Self-care management strategies
Primary axillary hyperhidrosis:
- Commercial antiperspirant rather than deodorant.
- Use emollient washes, rather than soap-based products
- Avoid tight clothing and man-made fabrics
Primary Plantar Hyperhidrosis:
- Alternate footwear
- Moisture wicking-socks, change twice daily
- Avoid occlusive footwear such as boots-encourage leather shoes
Primary focal hyperhidrosis:
- 20% aluminium chloride hexahydrate over the counter preparations such as roll-on antiperspirants and spray.
- Apply at night just before sleep to skin of the axillae, feet, or hands every 1–2 days as tolerated, until symptoms improve, then use as required. Wash off in the morning.
- For craniofacial hyperhidrosis, consider antiperspirant wipes (aluminium chloride) for application to the face (off-label use).
If skin irritation occurs with aluminium salt preparations, prescribe hydrocortisone 1% cream to be applied once daily for up to two weeks. Also advise soap substitute and to reduce frequency of application until symptoms resolve.

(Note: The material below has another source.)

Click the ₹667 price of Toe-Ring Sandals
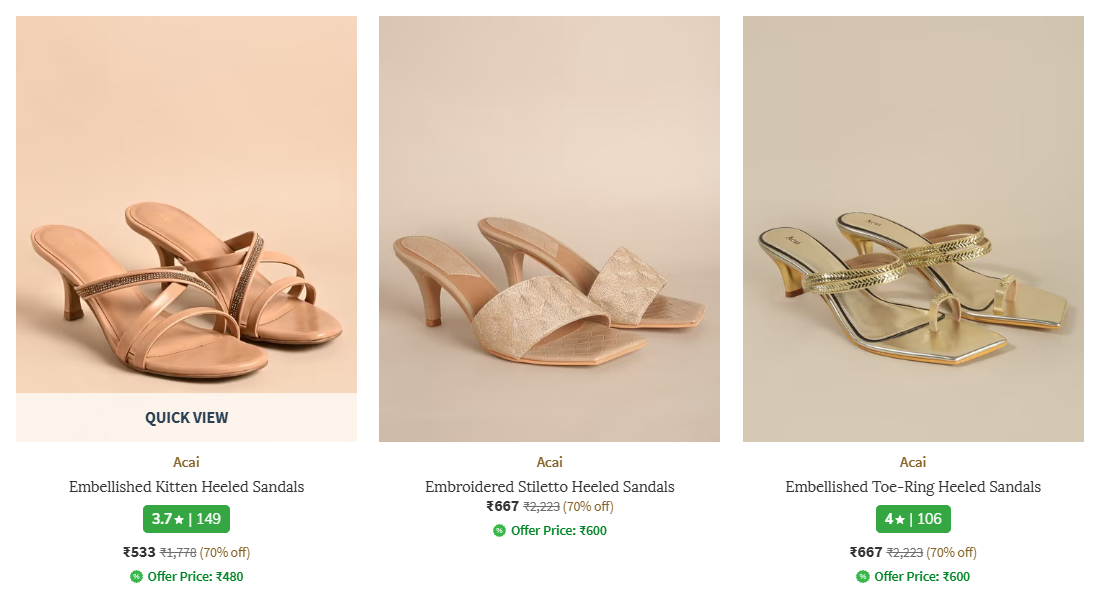Screen dimensions: 1102x614 (x=866, y=552)
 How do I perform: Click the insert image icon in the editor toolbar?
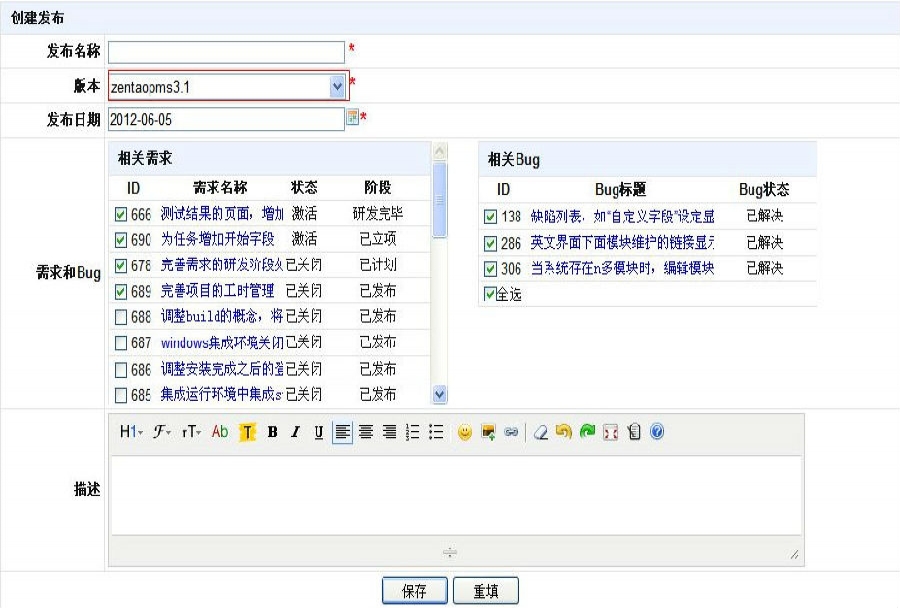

Moderate: A score of 2 or 3 indicates moderate hyperhidrosis. See hyperhidrosis disease severity scale in clinical resources box.
Oral and topical therapy
- Higher strength aluminium salts (up to 50%).

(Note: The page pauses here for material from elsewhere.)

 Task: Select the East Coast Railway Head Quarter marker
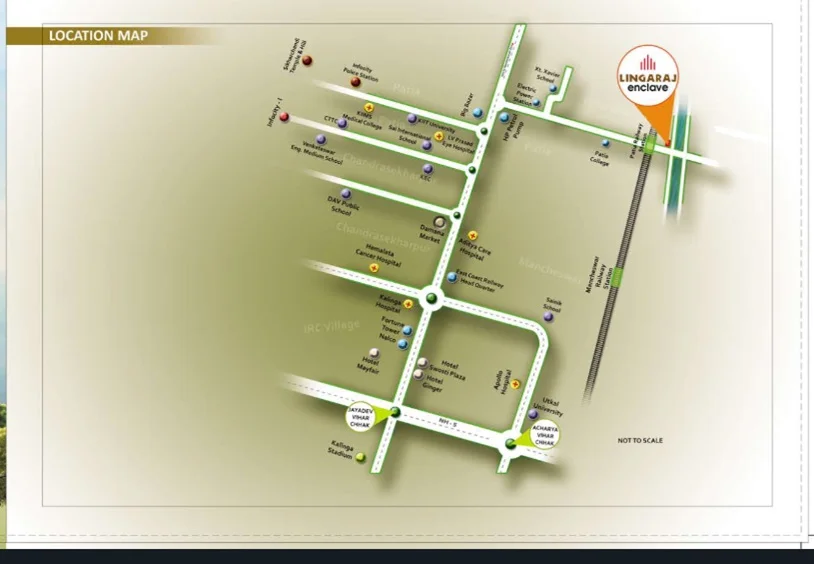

- Topical glutaraldehyde or formaldehyde may be used.
- Topical glycopyrrolate may be useful for primary craniofacial hyperhidrosis (off-label indication) although is availability is usually within a secondary care setting.
- Oral anti-muscarinics such as oxybutynin and glycopyrronium bromide. Beware anti-muscarinic side effects.
Oral antimuscarinics decrease sweat secretion.
- Oxybutynin (standard release): 5mg OD initially, then increase to twice daily. Unlicenced indication.
- Propantheline: 15mg TDS one hour before meals. Licenced. Dose could be titrated up to maximum of 120mg/day.
Patients should be counselled with regards to anti-muscarinic side effects.
Iontophoresis therapy
- Recommended for palms and soles. Axillary treatment is impractical. If unsuccessful, glycopyrronium bromide (an anti-muscarinic agent) may be added to the water. Long term maintenance required.
- Iontophoresis machines can be rented/purchased and information regarding this is available on the international hyperhidrosis society website (link below)
Severe: A score of 3 or 4 indicates severe hyperhidrosis. See hyperhidrosis disease severity scale in clinical resources box.
Botulinum A Toxin:
- Largely used for axillary hyperhidrosis
- Can be used for palms, soles, craniofacial hyperhidrosis but treatment is painful in these areas, limiting use. Effects last 6-9 months.
Surgery
- Localized sweat gland resection may be carried out for small areas of axillary hyperhidrosis.
- Endoscopic thoracic sympathectomy (ETS) should only be considered when all other options are ineffective or not tolerated.
- Complications include compensatory hyperhidrosis elsewhere on the body (very common), pneumothorax (common, gustatory sweating (common), atelectasis, significant bleeding.
Please note surgical approaches are rarely utilised due to the potential risks involved.